Material shown
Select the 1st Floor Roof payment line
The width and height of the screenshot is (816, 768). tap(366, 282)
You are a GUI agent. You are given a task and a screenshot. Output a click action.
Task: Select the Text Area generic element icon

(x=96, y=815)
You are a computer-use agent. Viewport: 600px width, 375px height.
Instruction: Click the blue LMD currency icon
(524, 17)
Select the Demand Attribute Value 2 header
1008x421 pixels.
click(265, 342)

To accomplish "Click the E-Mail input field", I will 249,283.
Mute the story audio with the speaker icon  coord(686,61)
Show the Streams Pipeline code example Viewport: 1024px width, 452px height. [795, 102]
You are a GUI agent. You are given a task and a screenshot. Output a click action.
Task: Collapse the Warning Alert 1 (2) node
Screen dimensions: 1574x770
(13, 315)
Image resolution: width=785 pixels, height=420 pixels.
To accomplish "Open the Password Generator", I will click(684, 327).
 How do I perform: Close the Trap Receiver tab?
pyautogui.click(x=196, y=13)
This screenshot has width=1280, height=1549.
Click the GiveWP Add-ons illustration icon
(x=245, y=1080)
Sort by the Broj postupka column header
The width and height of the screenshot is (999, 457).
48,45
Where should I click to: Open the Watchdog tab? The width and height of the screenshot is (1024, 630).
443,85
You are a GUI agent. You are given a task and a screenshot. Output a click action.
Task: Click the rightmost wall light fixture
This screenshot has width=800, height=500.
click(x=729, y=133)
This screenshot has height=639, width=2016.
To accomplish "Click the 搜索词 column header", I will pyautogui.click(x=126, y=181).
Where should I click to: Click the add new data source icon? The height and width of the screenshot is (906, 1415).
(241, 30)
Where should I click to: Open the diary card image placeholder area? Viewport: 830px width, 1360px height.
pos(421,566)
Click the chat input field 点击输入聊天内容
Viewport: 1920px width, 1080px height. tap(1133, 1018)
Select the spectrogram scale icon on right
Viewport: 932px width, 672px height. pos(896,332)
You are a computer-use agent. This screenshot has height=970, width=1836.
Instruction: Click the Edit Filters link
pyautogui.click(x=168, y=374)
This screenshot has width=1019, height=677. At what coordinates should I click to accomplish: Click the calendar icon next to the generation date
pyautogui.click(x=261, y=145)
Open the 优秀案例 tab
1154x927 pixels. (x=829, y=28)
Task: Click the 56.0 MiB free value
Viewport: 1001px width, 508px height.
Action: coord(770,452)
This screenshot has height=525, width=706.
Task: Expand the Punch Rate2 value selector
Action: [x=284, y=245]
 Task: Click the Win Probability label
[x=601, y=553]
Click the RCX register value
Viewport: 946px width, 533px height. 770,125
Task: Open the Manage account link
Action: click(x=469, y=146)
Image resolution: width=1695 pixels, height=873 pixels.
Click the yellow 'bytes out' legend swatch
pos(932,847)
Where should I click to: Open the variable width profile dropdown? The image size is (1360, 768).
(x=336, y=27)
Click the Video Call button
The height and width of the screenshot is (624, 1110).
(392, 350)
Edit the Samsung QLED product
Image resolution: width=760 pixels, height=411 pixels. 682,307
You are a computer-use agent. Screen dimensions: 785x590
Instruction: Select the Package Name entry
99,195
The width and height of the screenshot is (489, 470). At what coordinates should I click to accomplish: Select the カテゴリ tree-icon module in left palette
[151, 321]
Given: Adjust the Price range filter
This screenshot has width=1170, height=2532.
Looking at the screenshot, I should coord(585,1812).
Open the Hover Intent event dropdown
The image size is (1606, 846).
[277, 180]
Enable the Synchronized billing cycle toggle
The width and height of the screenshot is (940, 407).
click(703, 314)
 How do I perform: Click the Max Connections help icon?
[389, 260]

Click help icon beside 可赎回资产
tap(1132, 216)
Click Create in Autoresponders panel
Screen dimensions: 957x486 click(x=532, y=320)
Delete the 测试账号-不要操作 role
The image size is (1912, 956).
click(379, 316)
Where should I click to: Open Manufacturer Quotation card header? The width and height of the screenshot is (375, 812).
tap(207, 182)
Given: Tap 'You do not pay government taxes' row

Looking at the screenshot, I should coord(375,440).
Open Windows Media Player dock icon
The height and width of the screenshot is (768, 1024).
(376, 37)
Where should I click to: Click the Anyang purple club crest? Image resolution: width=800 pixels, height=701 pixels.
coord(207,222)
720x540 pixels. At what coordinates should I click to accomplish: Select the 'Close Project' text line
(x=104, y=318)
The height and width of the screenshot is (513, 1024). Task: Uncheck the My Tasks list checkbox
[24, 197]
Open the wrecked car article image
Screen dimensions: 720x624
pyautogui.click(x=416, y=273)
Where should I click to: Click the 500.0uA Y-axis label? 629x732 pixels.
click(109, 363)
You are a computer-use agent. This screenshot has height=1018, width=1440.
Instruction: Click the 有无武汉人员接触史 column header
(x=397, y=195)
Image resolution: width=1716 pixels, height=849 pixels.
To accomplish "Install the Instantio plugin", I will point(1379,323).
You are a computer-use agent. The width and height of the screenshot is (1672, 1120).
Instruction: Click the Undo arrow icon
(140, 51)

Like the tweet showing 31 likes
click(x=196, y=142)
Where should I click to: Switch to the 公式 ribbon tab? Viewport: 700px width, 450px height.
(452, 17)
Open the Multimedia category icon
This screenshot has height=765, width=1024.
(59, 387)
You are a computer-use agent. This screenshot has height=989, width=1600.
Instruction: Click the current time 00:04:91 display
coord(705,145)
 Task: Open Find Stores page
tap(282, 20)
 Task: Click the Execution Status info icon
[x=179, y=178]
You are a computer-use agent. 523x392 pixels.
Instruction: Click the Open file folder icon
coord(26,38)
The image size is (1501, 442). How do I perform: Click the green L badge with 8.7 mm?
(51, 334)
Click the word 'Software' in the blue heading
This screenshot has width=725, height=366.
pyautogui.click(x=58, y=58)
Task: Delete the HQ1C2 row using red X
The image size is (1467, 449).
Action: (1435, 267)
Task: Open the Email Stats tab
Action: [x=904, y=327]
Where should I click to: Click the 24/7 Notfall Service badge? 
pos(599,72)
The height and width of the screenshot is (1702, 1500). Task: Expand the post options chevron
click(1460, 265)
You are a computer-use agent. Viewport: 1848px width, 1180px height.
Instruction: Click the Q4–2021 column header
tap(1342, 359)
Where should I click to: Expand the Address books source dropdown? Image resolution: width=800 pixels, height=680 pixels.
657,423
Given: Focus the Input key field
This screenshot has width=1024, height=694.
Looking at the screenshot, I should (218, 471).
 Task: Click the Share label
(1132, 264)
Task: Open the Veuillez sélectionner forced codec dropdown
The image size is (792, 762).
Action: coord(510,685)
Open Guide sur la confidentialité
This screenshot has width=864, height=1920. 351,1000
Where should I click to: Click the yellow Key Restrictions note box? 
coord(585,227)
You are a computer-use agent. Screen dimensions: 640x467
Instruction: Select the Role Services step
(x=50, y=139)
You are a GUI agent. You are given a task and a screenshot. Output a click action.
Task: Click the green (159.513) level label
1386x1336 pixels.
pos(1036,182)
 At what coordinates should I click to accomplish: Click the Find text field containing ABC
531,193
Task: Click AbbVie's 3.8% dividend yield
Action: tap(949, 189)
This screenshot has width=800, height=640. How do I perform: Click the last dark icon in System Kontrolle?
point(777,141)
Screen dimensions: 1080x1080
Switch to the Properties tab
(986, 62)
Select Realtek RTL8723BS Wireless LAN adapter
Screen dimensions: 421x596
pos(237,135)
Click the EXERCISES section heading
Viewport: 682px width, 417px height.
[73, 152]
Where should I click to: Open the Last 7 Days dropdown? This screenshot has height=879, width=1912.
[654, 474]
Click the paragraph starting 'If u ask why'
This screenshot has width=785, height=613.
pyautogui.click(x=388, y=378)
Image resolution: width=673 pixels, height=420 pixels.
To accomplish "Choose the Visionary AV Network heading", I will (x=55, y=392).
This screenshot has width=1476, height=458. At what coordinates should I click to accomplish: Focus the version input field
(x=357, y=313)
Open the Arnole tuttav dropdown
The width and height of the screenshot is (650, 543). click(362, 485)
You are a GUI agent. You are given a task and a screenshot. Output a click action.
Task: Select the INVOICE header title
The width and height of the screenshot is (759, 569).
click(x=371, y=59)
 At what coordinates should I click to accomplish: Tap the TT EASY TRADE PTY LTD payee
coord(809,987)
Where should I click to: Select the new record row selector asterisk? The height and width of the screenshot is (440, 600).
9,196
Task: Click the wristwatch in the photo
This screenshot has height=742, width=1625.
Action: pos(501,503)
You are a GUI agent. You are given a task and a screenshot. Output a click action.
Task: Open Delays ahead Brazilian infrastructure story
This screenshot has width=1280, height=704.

Task description
Taking the line with "Task: Click the Share label" as the first and the line with "Task: Select the INVOICE header title" as the last, retype that stretch of the data above exactly, with no other lines.

Answer to this task
 Task: Click the Share label
(1132, 264)
Task: Open the Veuillez sélectionner forced codec dropdown
The image size is (792, 762).
Action: coord(510,685)
Open Guide sur la confidentialité
This screenshot has width=864, height=1920. 351,1000
Where should I click to: Click the yellow Key Restrictions note box? 
coord(585,227)
You are a computer-use agent. Screen dimensions: 640x467
Instruction: Select the Role Services step
(x=50, y=139)
You are a GUI agent. You are given a task and a screenshot. Output a click action.
Task: Click the green (159.513) level label
1386x1336 pixels.
pos(1036,182)
 At what coordinates should I click to accomplish: Click the Find text field containing ABC
531,193
Task: Click AbbVie's 3.8% dividend yield
Action: tap(949, 189)
This screenshot has width=800, height=640. How do I perform: Click the last dark icon in System Kontrolle?
point(777,141)
Screen dimensions: 1080x1080
Switch to the Properties tab
(986, 62)
Select Realtek RTL8723BS Wireless LAN adapter
Screen dimensions: 421x596
pos(237,135)
Click the EXERCISES section heading
Viewport: 682px width, 417px height.
[73, 152]
Where should I click to: Open the Last 7 Days dropdown? This screenshot has height=879, width=1912.
[654, 474]
Click the paragraph starting 'If u ask why'
This screenshot has width=785, height=613.
pyautogui.click(x=388, y=378)
Image resolution: width=673 pixels, height=420 pixels.
To accomplish "Choose the Visionary AV Network heading", I will (x=55, y=392).
This screenshot has width=1476, height=458. At what coordinates should I click to accomplish: Focus the version input field
(x=357, y=313)
Open the Arnole tuttav dropdown
The width and height of the screenshot is (650, 543). click(362, 485)
You are a GUI agent. You are given a task and a screenshot. Output a click action.
Task: Select the INVOICE header title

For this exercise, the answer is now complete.